夏休み 『僕との関係』
あのときから、ずっと疑問に感じていたことがあった。
煙の結界の中で、ひかりちゃんがアメに導かれたという話だ。
アメは建物の中には干渉できない。
だから、僕は光玉で力を借りている。
逆に言えば、アメは光玉以外に屋内に干渉する術を持たない……はずだった。
そのはずなのに、ひかりちゃんはアメに呼ばれたと言っていた。
百歩譲って、術者である僕が相手ならわかるが、ひかりちゃんとは数日前に会ったばかりのはずだ。
「なんで、あのときお前はひかりちゃんを呼ぶことができたんだ。それに三日前、なにを話してた?」
(……安心しろ、儂とあの子になにかあったわけではない。あの子の血筋の問題だ)
アメは僕のとなりに腰掛けて言った。
雨粒のような光の目が、海と空の境界を見つめていた。
「血筋?」
(あぁ……あの子の先祖は、かつて儂の主だった者なのだ)
「……は?」
アメを見上げたまま、ペットボトルを落としてしまった。
(恐らくは、母親のほうだろうな。

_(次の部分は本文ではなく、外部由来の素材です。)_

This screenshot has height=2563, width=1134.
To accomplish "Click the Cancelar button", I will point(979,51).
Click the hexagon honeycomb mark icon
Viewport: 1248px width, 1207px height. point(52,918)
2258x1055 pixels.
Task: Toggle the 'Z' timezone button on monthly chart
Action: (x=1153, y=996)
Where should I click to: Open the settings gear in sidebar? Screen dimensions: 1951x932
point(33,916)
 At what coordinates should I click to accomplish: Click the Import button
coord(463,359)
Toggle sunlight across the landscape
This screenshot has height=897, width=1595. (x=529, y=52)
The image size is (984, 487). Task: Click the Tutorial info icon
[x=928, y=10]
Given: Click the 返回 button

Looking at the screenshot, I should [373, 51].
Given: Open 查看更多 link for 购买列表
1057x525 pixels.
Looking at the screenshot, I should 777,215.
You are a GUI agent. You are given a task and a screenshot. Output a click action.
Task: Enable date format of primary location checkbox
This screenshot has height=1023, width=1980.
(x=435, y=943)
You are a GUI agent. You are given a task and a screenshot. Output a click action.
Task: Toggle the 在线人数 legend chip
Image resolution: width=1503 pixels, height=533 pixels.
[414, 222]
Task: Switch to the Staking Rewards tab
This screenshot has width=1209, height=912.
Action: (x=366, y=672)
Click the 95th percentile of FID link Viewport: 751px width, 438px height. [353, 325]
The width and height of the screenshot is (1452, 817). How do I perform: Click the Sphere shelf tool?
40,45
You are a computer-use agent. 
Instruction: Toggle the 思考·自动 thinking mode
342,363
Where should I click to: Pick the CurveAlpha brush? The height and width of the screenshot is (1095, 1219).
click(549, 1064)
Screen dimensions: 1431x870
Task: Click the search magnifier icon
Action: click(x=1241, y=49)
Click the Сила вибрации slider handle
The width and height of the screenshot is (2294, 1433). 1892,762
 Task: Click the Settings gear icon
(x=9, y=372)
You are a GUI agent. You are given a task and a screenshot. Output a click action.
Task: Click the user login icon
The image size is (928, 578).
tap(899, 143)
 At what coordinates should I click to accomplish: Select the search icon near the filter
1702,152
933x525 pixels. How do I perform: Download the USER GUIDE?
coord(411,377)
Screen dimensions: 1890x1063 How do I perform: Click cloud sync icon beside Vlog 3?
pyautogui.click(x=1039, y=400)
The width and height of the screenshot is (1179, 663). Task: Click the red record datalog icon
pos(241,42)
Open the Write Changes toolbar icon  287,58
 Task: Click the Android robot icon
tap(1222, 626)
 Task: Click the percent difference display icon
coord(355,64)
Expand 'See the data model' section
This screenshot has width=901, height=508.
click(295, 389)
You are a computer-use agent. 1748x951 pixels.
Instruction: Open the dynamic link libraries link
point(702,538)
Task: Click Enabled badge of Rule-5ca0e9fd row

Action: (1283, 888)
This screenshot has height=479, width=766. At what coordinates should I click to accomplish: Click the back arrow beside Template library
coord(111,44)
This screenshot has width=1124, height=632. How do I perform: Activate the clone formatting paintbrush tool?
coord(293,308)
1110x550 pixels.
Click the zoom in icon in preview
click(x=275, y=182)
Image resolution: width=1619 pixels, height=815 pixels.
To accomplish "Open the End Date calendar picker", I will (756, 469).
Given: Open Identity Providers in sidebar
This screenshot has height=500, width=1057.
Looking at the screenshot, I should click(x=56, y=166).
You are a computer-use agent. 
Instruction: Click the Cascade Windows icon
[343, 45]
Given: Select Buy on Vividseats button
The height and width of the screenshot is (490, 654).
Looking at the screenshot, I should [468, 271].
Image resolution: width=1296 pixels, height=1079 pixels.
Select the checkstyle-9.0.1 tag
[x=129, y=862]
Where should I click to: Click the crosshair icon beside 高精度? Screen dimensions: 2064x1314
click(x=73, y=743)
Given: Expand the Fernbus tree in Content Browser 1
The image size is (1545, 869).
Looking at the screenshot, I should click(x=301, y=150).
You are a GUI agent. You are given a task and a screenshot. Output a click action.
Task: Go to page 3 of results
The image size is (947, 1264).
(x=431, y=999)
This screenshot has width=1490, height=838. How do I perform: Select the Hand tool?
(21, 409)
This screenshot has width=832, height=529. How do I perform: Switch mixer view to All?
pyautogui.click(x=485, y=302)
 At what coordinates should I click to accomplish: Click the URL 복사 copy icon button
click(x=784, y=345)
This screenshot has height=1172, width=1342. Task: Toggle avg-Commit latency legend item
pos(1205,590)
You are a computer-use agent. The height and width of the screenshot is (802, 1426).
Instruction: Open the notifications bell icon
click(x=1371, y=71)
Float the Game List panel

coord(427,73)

長谷川という男には、なにも感じんかったから)
「ど、どういうことだよ? 僕より前にも使い魔としての契約を結んでいたってことか?」
僕はひどく慌てていた。
アメの言葉が、頭の中で何度も反響しているようだった。
(そうだ。ひかりの先祖は、お前の三代前に当たる。江戸末期の京にいた旅籠屋の娘でな。あの動乱を気高く生きた女だった。儂の能力で、多くの維新志士たちを逃がしたよ……)
アメは遠い目をしていた。
(儂もその女も、ずいぶんと危ない目に遭った。その故、儂の力をお前以上に使いこなす必要があった。そのとき培った力の名残りというか、縁みたいなものが子孫であるひかりの中に残っておったのだ)
目を細めるアメは、過ぎ去った日々を懐かしんでいるように見えた。
一方僕は、アメの言ったことが信じられなかった。
アメが自分以外と契約していたなんて、想像したこともなかった。
僕はあのダイダラボッチに選ばれた唯一の人間なんだと思っていた。
他がパッとしない僕にとって、それは一番大きな自信であり誇りだった。
自分を支えていたものが揺らぎ、ショックだった。だけど、ふと使い魔の契約を交わしたときの約束が蘇った。
「……なぁ、その女性ってどのくらい生きたんだ?」
アメは僕を見下ろすと、言いづらそうに答えた。
(……二十年だ。それがどうした?)
「もしかして、お前と契約を結んだ人間は短命なのかなって。お前、言ってたろ? できるだけ長生きしてくれってさ」
アメの中の光の粒が、ざわざわと揺れた。
(……そうだ。皆、生きても三十年ほどだった。だがな、昔は今ほど穏やかではなかったのだ! 疫病や飢饉、国や世界の混乱……性格だって関係する。お前の先代の主は、戦争に身を捧げて逝った阿呆だった!)
阿呆と言ったあと、アメが悔しそうな顔をしたのを僕は見逃さなかった。
(だが、今は平和だ! どの時代よりも豊かで、流れる血が圧倒的に少ない。だからな、だから、お前は大丈夫だ。この時代に蔓延る脅威など、昔に比べれば些細なもので)
「わかってるよ。今更、お前との契約をやめたいなんて思わないさ」
狼狽するアメの顔を見ながら、僕は言った。
契約した人間が短命に終わるのは、きっとアメのせいじゃない。
長く生きられなかったのは、きっと歴代の術者たちも僕と同じだったのだろう。
みんな、アメが好きだった。
そして、アメの術者であることを誇りに思っていた。
ダイダラボッチの主として、相応しい自分でありたいと思っていた。
だから、ひかりちゃんのご先祖様はアメと共に幕末を駆けた。
先代の術者は、アメの力を持っていたのに戦場から逃げなかった。
みんな命を燃やし、その人生を誇り高く生き抜いたんだろう。
その生き様を心からすごいと思う。
アメの言う通り、今は昔ほどの危険はないのかもしれない。
それほど強い力はいらないし、必要に駆られることもない。
でも、僕は他の術者に負けたくない。
この時代のアメのパートナーは、誰でもない僕なのだから。
「……約束したろ? 百歳まで生きるって。お前にひ孫まで見せてやるよ」
僕の言葉に、アメは微笑んだ。
光の粒が柔らかく光り、どこか悲しげに感じた。きっと、僕の後ろに今までの術者の姿を見ているのだろう。